But I was too busy trying not to cry. Because, of course, she knew what a transsexual was. She knew because I told her about my father. Because I had to tell someone.

Instead I just denied it and walked away. And that horde of kids just looked around peevishly because I hadn’t cried or confessed or done anything very Degrassi at all.

I didn’t tell my parents what happened but my mom came home and found me crying.

“I’m always going to be the weird girl, aren’t I, Mom?” I said between sobs. My mother never lied to me so she just said, “Yes.”

* * *

That year, my dad’s 40th-birthday present was a week in Disneyland as a woman. We went as a family. She wore dresses and makeup and we called her Denise. Our present to her was that she could be herself. It seemed reasonable at the time; it seemed nice. I’m disgusted now to think that was a privilege we granted to her as a gift. “You’ve lived 40 years of lies, here’s one whole week to be yourself. Go wild.” It seems like something from a dystopian novel or a fairy tale, being granted one week to be yourself. I wish I’d had more empathy for her then, especially because we both wanted the same thing; to live honestly without being judged, to be ourselves without fear of being harassed or ostracized, to be loved for who we were. I was too young to see that. And I was too wrapped up in my own pain to understand hers.

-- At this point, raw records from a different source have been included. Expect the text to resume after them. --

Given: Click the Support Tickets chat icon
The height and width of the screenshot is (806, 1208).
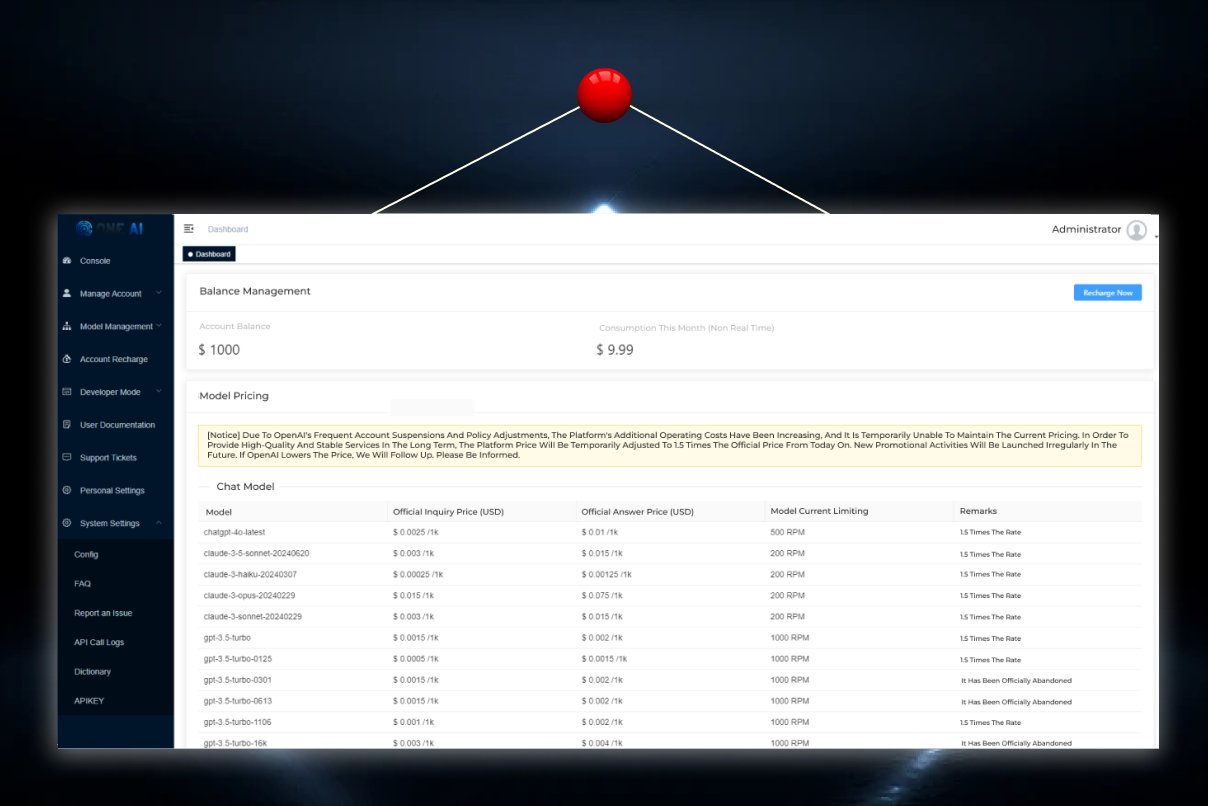Looking at the screenshot, I should [x=66, y=458].
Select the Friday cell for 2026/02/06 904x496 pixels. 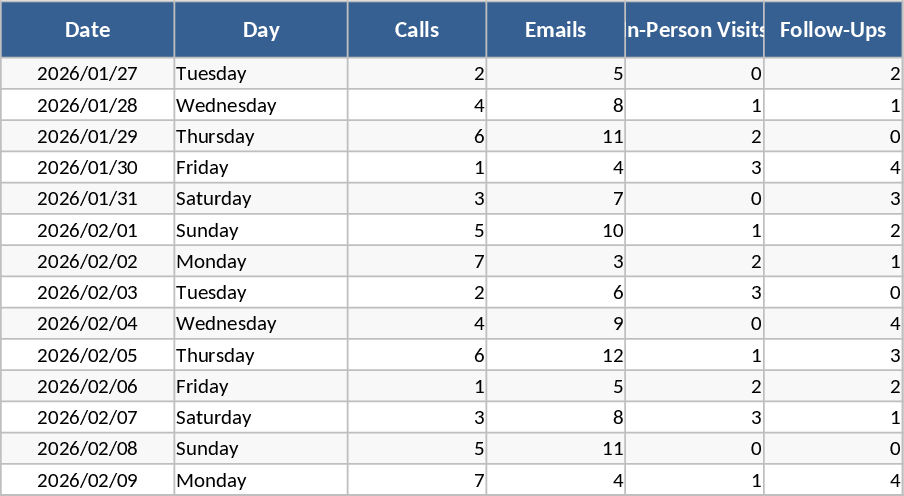[261, 386]
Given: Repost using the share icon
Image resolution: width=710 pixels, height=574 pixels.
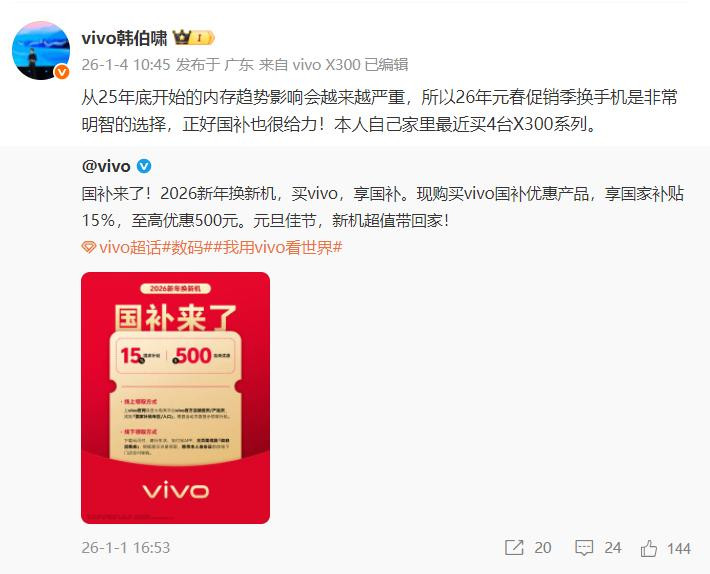Looking at the screenshot, I should tap(514, 548).
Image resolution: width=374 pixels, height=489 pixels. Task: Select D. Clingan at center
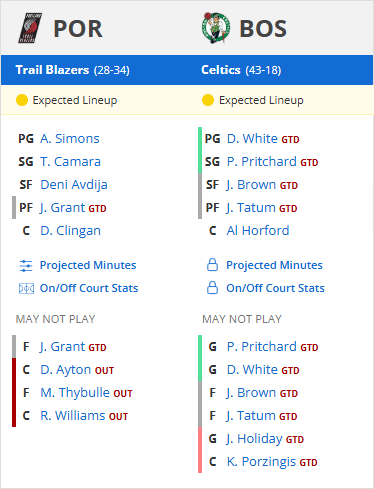(70, 231)
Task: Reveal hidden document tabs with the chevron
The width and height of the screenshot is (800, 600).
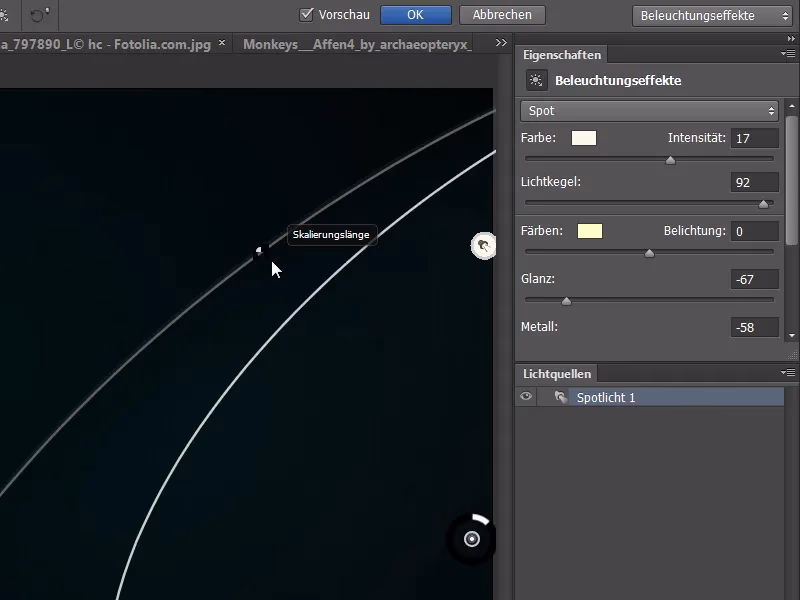Action: (499, 43)
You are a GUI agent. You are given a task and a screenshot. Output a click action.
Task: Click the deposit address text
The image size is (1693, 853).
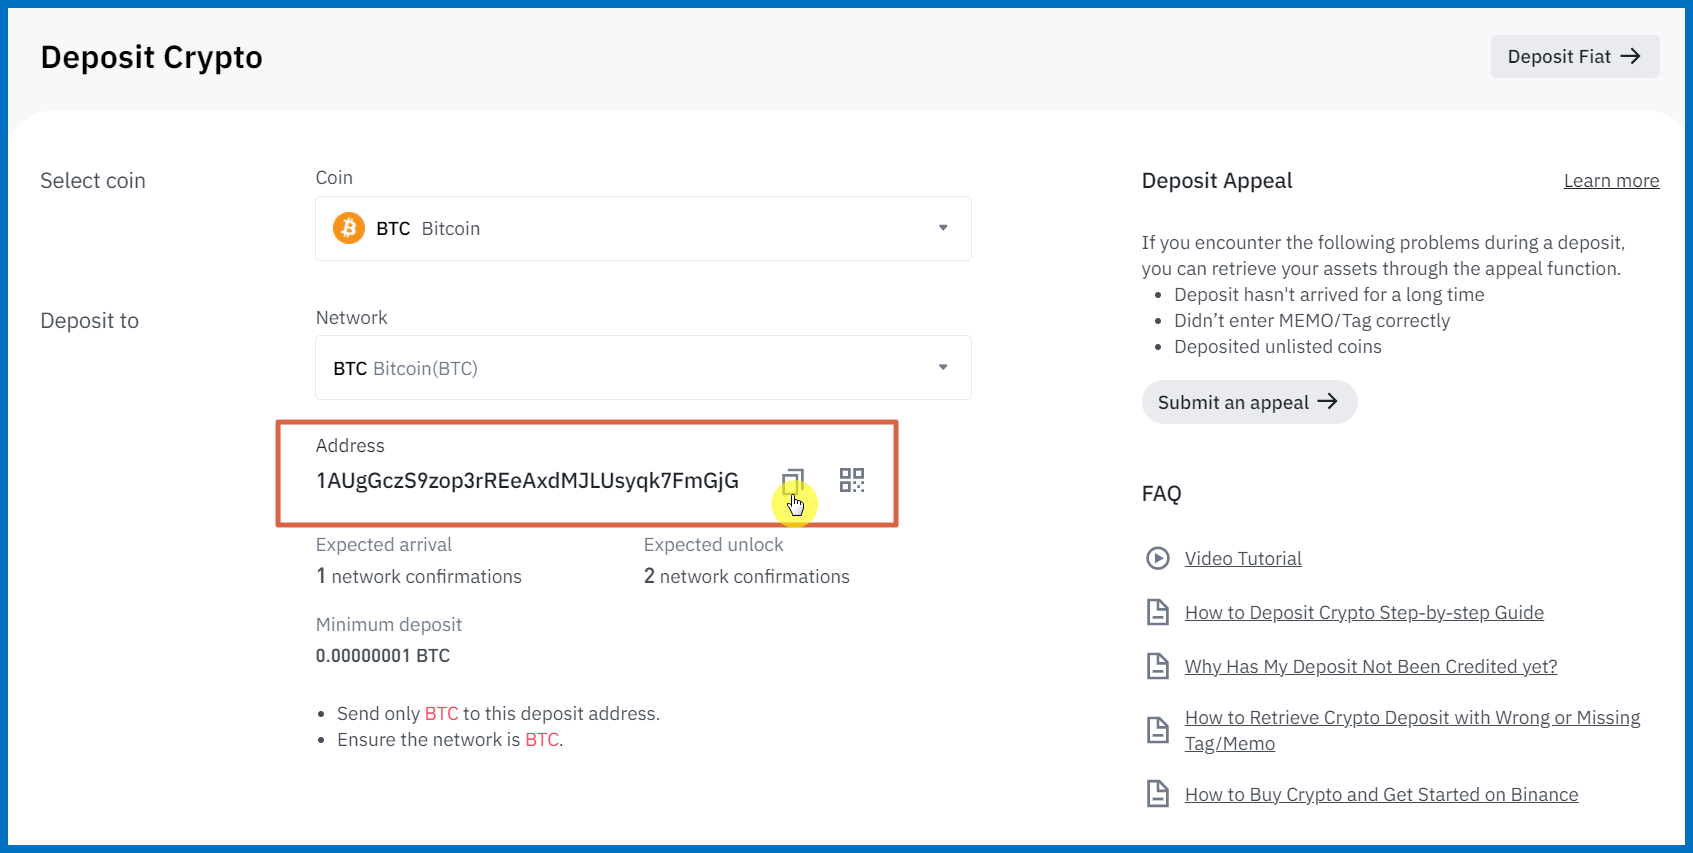pos(527,481)
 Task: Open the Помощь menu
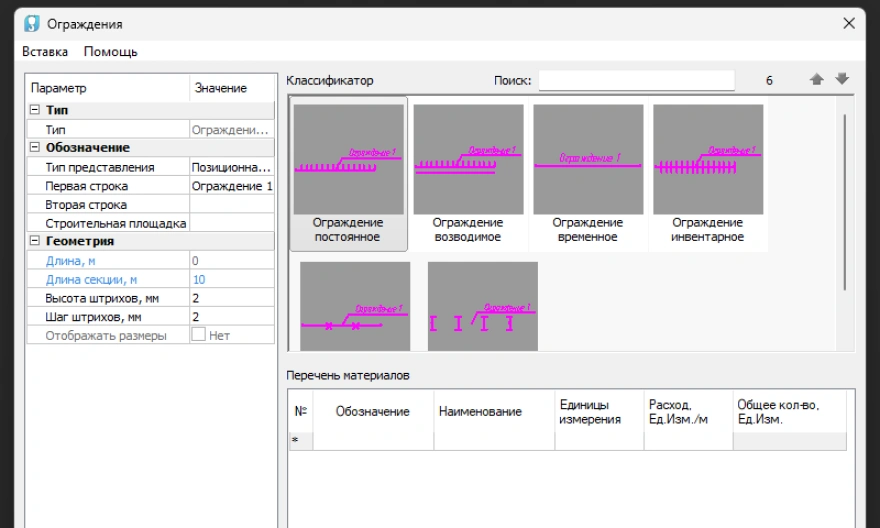(110, 51)
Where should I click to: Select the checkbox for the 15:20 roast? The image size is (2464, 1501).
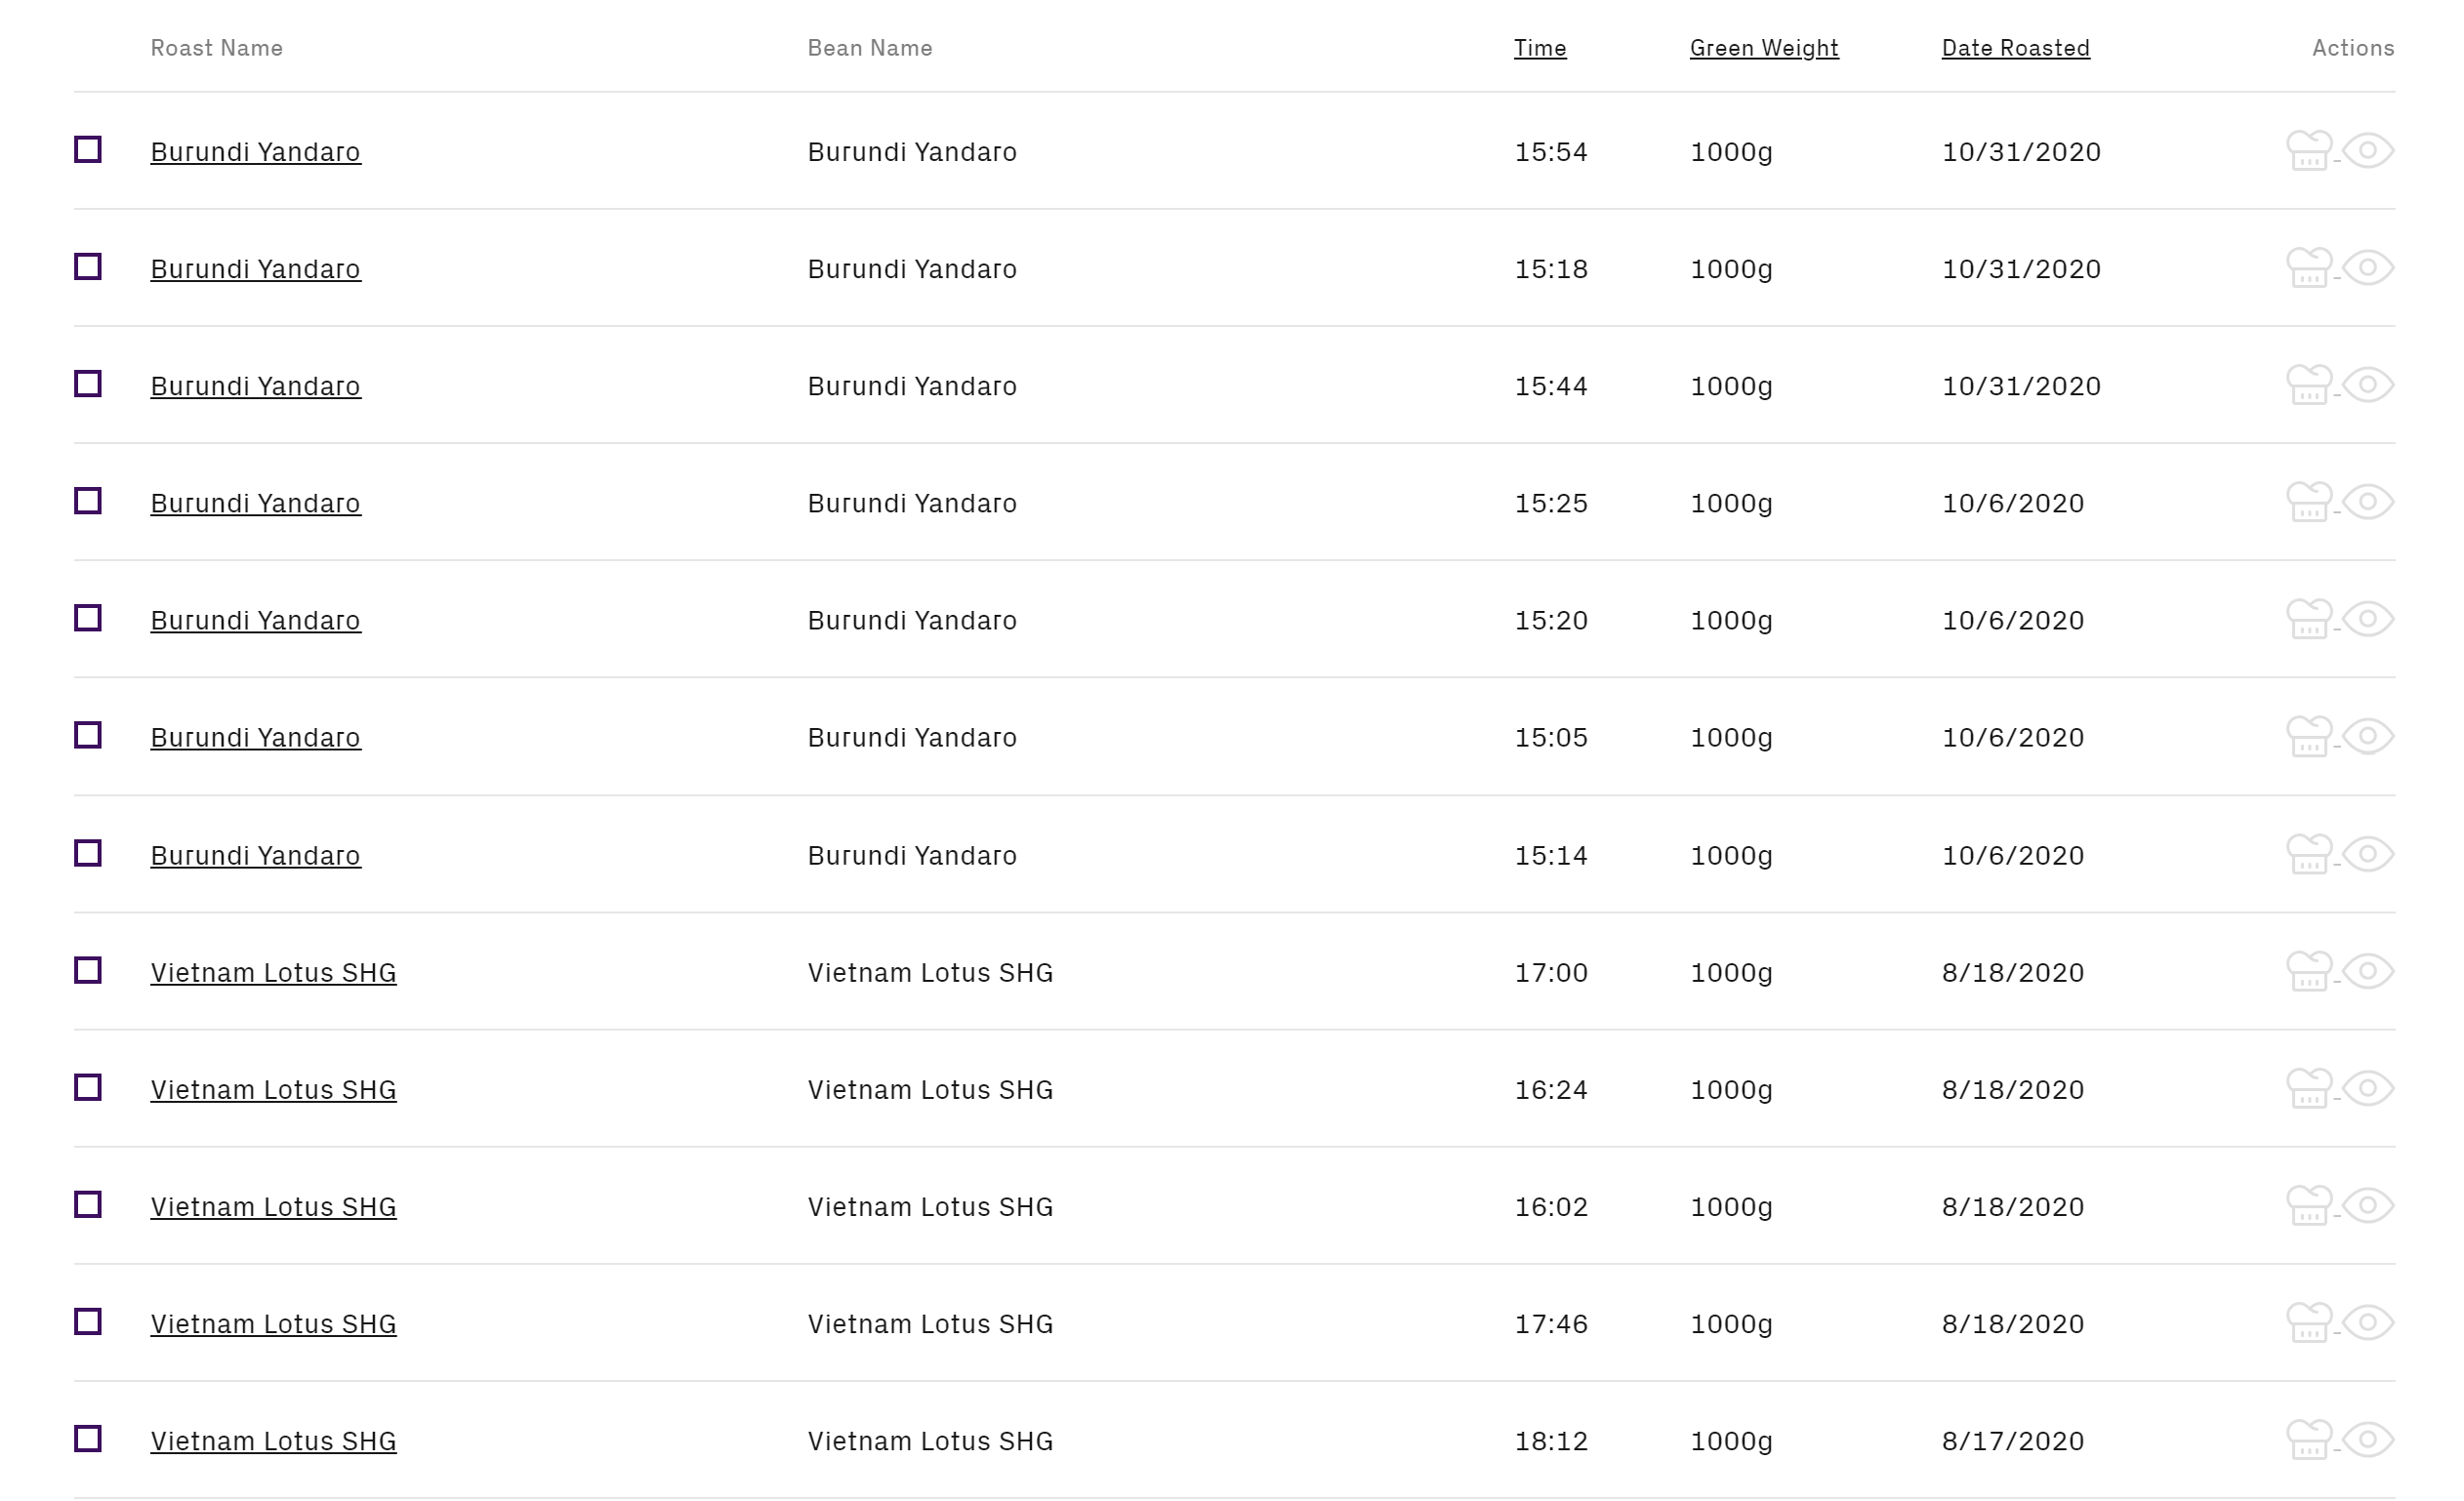pos(88,619)
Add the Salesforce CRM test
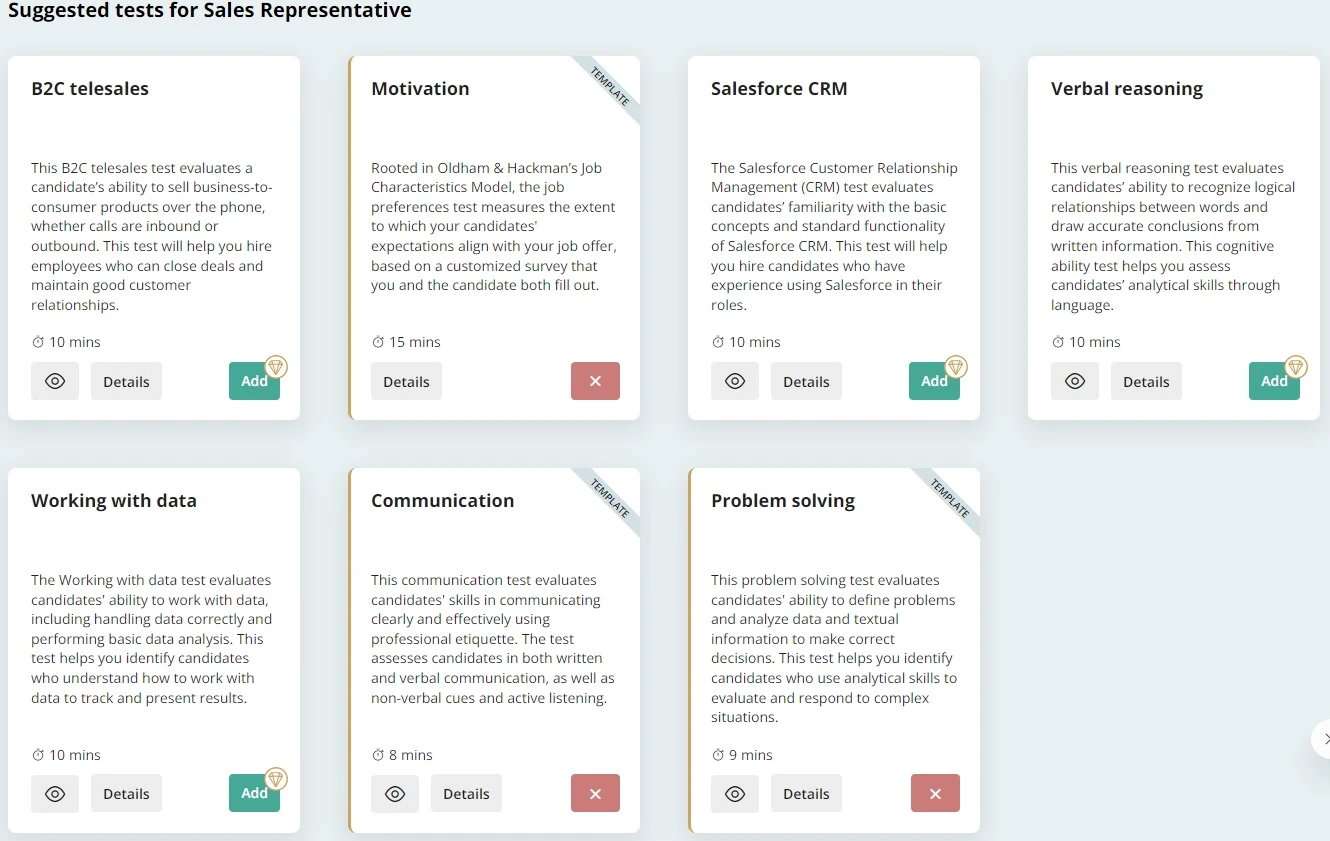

I’m disgusted now by the embarrassment and shame I felt. The fear that someone would find out exactly how weird we were. I don’t really know what I was so scared of. Did I think people would point and laugh? Maybe. But that had happened to me at school before. How much worse could it be at Disneyland? Did I think we’d get thrown out? Probably not. We were paying customers, what we wore certainly wasn’t any business of Disney’s. My dad wasn’t even conspicuous. She passed really well. I think, when you live a long time with a secret, you’re afraid of being caught, even if you have no idea what the consequences would be. We’d all been living with a secret and now it was out there, in broad daylight. Our secret shame on display at Disneyland.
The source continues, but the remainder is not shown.